Return the passage of the text on caring for sick chickens from "Sulmet is another" to "med as well.", copied word for word.

TEXT EXCERPT:
# # #

If you must, you can put the 3 drops in a tiny bit of food that you know each bird will accept readily. Again - a piece of bread, a grape half, a bit of cornbread, a tiny bit of wetted crumbles. Take their food up late the night before, get out there first thing in the morning and they'll readily accept most anything you feed them. Mixing a boiled and mashed egg into that ration really encourages them to eat, and provides a little protein for healing. Feeding the 2 drops of vitamins in an unmashed egg yolk might get the sick bird to eat her vitamins readily.

Personally I would make sure each bird gets some as all birds are exposed. Boosting their immune systems and nutritional fuel might just help some exposed birds not yet showing symptoms to actually fight this without antibiotics and get over it sooner.

As for antibiotics - you don't want to use them indescriminately. You will soon learn to not necessarily trust the advice of The Feedstore Guy about antibiotics. Most will send you home with terramycin which, these days, is rarely effective and often doesn't effect the bacteria that your birds might have. Better antibiotic choices are Tylan and LS50, but they also should be used only when you know for sure that the bird will not recover without antibiotic help. Again, Tylan is best used injecctable, LS50 can be used in water but their "2g/gallon" dose isn't the same as their 3gram per gallon treatment dose - so if you under dose it, you will not see any effects.

On the droppings, that's most likely because of her bacteria being upset. That's where the yogurt helps. If you treat, I would first make sure to get a GOOD antibiotic and treat with that.

You can also use VetRx (not a medicine, but a great supportive tool) on their beaks, nares, and beneath their eyes, and on the choanal opening in the roof of their beak. It's very inexpensive for a small 2 ounce bottle. It lasts forever as it's concentrated. It will encourage air flow in the nares and the tear ducts, and bacteria HATE oxygen. It will also help your birds' breathing.

Of the antibiotics listed, I tend to want to suggest injectable Tylan. You can use the oral form - it still might work fine, and might be easier since you're new to chickens. I warn you - it's more expensive, but if you don't use the entire container it lasts a while and will be a good additive to your chicken med kit. You get what you pay for with Tylan - it's good stuff.

Sulmet is another one that I'd keep in the med kit. It's effective against some respiratory illnesses as well as some digestive issues, like E. coli and the protazoal coccidiosis. You could try that med as well.

Another tool is your nose - smell the 'gunk' in your chicken's face. If there is a nasty smell to it, it might be Coryza. (That "fetid" smell is one distinguishing characteristic of the bacteria.) Sulmet is effective against it. If the smell is only mildly offensive, it's possible that it's Pastuerella against which Sulmet is also effective.

Bubbly eye can be M. gallisepticum or synoviea, both of which are susceptible to the stronger dosage of LS50 (lincomycin/spectinomycin). Tylan is also effective against both.

By the way, when you medicate, you want nothing else to be in their water - only the meds. You want to do that for no less than 5 days, usually 7 to 10 days. You don't want to miss one day nor should you end the treatment early lest you cause antibiotic resistance and lose the loss of that good medicine for your flock for the rest of its life, and possibly the next generations as well. It's THAT important! Poultry have way less antibiotics avaiable to them so we have to protect the effectiveness of what we do have left.

I apologize as this is a lot of information at once. Let me simplify it in a summary:

* Seperate the sneezer. Give her all the nutritional recommendations below. DO treat her with VetRx to clean her nostrils and under her eyes daily, and her mouth/throat.
* Give all your birds a dailiy nutritional booster of yogurt, wetted crumbles, possibly a boiled and mashed egg as their morning food.
* Give at least the ill bird vitamins daily - 2-3 drops Enfamil in the mouth
* If you medicate, get a good one like Tylan or LS50 and treat the ill bird only.

I hope this helps. Please feel free to ask questions here or via my email if anything I said was unclear.

# # #

SUPPLIED ENTRIES:
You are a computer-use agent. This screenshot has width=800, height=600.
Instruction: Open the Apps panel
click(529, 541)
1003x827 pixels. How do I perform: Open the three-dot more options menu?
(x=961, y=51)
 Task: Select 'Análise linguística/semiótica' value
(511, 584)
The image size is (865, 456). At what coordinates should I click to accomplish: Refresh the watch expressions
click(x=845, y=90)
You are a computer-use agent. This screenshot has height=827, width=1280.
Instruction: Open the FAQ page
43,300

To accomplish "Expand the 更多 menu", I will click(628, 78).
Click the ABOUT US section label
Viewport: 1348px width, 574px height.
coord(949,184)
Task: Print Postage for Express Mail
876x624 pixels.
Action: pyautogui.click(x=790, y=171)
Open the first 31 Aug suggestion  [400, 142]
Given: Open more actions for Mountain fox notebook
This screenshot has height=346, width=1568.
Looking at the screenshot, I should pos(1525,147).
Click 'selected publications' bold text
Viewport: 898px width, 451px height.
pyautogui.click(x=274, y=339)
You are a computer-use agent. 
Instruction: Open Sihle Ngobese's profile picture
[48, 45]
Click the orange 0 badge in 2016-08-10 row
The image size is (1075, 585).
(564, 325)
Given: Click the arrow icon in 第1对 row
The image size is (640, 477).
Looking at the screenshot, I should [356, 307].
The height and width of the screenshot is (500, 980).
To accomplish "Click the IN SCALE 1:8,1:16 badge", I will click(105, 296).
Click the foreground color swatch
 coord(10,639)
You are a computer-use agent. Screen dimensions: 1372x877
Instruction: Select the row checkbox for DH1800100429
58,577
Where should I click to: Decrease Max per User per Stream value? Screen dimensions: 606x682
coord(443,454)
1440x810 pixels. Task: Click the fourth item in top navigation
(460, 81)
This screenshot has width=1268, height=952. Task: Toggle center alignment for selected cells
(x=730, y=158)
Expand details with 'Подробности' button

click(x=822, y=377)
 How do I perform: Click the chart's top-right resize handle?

# # #

ANSWER TO THE EXERCISE:
Sulmet is another one that I'd keep in the med kit. It's effective against some respiratory illnesses as well as some digestive issues, like E. coli and the protazoal coccidiosis. You could try that med as well.